Exercise requirements — Some lines in the entries contain the word "will". Copy all of them.

Recorded data —
::::::::
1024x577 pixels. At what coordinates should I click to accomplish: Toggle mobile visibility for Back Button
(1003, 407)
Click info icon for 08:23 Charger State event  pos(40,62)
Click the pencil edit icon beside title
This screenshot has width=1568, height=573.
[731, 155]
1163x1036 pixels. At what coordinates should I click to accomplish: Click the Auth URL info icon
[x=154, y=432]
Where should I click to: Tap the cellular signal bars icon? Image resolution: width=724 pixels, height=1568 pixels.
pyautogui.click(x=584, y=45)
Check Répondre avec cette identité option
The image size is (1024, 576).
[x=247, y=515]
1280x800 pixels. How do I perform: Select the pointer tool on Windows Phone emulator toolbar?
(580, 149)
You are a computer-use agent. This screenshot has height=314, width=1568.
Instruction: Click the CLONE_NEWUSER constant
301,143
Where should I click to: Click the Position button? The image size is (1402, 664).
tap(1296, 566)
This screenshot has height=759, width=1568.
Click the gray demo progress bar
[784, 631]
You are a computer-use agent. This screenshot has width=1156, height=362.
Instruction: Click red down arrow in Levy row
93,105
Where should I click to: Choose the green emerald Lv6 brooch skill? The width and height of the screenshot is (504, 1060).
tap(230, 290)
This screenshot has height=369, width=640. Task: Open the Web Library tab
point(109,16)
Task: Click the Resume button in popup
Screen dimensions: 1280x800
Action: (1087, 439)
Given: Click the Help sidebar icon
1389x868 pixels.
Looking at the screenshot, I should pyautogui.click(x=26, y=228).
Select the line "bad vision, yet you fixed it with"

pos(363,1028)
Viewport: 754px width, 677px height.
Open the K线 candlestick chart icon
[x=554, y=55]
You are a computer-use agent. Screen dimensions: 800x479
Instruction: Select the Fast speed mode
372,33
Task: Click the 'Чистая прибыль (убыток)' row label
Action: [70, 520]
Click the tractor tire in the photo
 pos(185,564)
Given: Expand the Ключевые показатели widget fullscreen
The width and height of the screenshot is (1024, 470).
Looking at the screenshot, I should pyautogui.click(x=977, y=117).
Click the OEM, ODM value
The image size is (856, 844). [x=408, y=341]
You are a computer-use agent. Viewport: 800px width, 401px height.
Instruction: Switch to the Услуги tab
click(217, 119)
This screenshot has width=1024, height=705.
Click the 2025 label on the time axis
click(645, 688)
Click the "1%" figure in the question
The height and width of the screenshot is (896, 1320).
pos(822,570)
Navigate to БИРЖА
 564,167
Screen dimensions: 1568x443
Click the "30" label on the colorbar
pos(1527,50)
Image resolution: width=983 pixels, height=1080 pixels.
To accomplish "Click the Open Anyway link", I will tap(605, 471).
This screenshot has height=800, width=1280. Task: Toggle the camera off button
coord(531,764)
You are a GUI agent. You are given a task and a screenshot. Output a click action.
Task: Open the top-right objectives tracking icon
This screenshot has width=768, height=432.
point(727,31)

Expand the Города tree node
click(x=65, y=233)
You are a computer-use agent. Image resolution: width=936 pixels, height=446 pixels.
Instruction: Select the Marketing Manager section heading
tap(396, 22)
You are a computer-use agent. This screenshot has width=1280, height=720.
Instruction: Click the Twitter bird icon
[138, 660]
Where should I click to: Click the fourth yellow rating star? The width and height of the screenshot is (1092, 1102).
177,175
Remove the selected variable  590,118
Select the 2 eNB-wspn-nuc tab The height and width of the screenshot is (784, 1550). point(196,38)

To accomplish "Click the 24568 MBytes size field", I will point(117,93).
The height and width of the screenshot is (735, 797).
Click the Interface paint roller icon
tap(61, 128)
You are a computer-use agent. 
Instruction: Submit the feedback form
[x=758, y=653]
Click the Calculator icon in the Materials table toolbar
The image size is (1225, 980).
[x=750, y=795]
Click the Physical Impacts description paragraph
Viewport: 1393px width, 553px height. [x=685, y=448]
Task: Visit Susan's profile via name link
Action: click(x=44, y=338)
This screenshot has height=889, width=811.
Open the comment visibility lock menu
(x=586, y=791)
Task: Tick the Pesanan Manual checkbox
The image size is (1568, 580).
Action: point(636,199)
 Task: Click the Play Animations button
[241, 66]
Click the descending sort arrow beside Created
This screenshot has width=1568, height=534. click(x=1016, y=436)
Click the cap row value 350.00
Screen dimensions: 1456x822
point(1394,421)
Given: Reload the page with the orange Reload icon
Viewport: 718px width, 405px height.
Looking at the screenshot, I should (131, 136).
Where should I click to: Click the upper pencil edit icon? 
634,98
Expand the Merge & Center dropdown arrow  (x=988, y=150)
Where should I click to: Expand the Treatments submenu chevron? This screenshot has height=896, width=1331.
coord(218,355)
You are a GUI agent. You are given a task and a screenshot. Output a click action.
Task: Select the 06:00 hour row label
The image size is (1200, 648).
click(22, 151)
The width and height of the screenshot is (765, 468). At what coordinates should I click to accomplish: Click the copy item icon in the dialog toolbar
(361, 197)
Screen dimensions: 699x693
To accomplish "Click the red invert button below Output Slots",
::::::::
Result of this exercise —
To accomplish "Click the Open Anyway link", I will tap(605, 471).
To accomplish "Click the 24568 MBytes size field", I will point(117,93).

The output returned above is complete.